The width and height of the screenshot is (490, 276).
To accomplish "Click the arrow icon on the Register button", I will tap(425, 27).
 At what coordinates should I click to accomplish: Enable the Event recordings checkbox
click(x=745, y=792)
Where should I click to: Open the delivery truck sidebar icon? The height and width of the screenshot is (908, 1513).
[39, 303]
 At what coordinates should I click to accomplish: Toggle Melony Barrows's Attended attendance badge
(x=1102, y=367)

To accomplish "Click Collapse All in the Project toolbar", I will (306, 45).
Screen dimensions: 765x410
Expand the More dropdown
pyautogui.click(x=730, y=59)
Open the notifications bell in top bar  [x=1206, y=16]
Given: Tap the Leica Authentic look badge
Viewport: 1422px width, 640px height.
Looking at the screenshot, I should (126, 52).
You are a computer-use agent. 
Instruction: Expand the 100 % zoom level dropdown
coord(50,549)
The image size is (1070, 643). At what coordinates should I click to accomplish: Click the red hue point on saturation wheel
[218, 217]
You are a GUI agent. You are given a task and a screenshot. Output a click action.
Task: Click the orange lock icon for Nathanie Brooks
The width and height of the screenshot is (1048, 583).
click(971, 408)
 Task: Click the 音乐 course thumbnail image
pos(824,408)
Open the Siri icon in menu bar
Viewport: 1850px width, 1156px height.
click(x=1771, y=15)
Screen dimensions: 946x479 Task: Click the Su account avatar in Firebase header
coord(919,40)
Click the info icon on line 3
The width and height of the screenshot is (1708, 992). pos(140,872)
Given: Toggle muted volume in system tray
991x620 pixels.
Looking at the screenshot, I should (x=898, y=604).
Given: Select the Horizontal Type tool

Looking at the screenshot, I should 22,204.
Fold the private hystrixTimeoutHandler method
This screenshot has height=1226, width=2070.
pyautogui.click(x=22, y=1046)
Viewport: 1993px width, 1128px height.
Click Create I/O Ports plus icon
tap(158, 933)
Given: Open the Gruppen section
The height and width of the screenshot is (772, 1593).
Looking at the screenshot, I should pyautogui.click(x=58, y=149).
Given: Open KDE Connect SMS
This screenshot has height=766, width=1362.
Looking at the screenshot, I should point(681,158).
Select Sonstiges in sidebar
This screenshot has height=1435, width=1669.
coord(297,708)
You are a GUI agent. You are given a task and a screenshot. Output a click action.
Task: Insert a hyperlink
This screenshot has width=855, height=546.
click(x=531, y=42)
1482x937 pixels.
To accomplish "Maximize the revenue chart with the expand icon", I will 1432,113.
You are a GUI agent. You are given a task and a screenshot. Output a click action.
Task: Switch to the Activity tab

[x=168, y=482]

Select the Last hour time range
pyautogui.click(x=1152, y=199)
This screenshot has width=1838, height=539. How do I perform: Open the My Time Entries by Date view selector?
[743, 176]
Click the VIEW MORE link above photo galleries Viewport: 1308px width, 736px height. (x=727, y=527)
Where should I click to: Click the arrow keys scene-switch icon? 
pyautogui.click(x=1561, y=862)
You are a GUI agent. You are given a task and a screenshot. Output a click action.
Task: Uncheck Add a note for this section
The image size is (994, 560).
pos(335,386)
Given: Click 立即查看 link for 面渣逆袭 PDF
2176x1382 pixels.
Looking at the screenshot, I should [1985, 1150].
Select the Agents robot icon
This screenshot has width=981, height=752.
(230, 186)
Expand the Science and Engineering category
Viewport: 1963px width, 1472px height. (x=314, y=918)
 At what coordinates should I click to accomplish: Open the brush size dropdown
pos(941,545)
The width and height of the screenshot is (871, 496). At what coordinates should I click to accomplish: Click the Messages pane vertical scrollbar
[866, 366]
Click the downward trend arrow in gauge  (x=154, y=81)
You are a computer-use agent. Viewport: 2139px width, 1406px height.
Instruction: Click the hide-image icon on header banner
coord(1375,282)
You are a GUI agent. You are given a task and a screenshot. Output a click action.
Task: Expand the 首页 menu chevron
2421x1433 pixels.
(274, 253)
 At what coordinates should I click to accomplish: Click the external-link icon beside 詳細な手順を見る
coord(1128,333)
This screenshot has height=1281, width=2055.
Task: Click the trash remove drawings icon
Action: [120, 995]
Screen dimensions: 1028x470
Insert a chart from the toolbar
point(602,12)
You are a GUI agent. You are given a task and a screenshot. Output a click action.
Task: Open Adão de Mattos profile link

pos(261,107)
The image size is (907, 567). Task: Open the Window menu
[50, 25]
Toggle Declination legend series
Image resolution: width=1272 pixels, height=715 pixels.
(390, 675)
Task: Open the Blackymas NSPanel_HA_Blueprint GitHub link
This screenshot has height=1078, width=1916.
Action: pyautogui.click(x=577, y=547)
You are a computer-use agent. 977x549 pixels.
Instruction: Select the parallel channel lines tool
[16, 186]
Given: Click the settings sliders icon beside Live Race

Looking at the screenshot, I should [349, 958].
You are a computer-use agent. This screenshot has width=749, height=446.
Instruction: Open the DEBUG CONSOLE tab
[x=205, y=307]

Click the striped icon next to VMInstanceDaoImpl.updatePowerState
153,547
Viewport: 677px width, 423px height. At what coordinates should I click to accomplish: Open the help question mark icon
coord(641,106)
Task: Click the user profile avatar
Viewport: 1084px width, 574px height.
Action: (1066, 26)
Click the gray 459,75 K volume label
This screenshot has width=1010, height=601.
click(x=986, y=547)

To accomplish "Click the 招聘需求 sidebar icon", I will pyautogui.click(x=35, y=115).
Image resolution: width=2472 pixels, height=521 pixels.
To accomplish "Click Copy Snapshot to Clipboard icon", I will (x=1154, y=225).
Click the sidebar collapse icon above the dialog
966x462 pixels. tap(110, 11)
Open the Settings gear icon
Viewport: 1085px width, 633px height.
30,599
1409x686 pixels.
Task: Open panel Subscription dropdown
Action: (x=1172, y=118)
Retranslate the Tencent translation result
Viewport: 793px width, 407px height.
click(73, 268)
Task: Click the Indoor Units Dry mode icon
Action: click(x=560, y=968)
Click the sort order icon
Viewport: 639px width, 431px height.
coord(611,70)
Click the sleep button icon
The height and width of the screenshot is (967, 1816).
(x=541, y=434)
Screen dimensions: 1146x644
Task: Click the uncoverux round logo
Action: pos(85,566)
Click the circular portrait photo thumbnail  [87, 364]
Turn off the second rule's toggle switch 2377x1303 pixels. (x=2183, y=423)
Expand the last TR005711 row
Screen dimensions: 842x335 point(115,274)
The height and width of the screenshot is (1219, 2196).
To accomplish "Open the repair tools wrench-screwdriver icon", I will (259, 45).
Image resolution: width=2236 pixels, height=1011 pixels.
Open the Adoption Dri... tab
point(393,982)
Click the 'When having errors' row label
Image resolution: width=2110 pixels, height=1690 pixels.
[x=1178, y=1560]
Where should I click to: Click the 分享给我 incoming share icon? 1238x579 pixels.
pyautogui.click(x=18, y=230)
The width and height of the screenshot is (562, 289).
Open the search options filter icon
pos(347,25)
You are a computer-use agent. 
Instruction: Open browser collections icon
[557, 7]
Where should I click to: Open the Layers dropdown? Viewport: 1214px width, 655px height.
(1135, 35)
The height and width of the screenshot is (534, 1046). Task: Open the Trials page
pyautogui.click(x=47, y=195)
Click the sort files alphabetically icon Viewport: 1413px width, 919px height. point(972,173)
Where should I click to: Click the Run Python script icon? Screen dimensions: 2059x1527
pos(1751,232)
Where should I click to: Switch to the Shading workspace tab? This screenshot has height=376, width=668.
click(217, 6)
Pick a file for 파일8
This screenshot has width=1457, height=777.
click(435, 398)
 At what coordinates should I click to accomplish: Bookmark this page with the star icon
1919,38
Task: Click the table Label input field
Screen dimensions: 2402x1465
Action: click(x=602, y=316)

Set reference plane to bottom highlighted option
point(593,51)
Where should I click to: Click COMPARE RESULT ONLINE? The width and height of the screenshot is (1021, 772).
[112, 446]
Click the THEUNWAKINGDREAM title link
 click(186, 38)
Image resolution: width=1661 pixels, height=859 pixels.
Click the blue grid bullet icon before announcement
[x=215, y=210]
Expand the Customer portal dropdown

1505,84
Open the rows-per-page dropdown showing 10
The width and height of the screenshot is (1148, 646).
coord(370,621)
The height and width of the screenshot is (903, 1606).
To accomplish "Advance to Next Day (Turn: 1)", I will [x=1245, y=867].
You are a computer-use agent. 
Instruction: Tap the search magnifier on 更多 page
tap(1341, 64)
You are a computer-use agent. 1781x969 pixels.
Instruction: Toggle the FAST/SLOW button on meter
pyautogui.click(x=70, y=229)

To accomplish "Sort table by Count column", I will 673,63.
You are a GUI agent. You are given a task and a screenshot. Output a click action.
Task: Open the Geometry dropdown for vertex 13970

> [Assignment]:
All lines in the data above from the one with "This screenshot has width=1838, height=539." through the one with "Click the VIEW" must be repeated exactly, and no others.

> [Reply]:
This screenshot has width=1838, height=539. How do I perform: Open the My Time Entries by Date view selector?
[743, 176]
Click the VIEW MORE link above photo galleries Viewport: 1308px width, 736px height. (x=727, y=527)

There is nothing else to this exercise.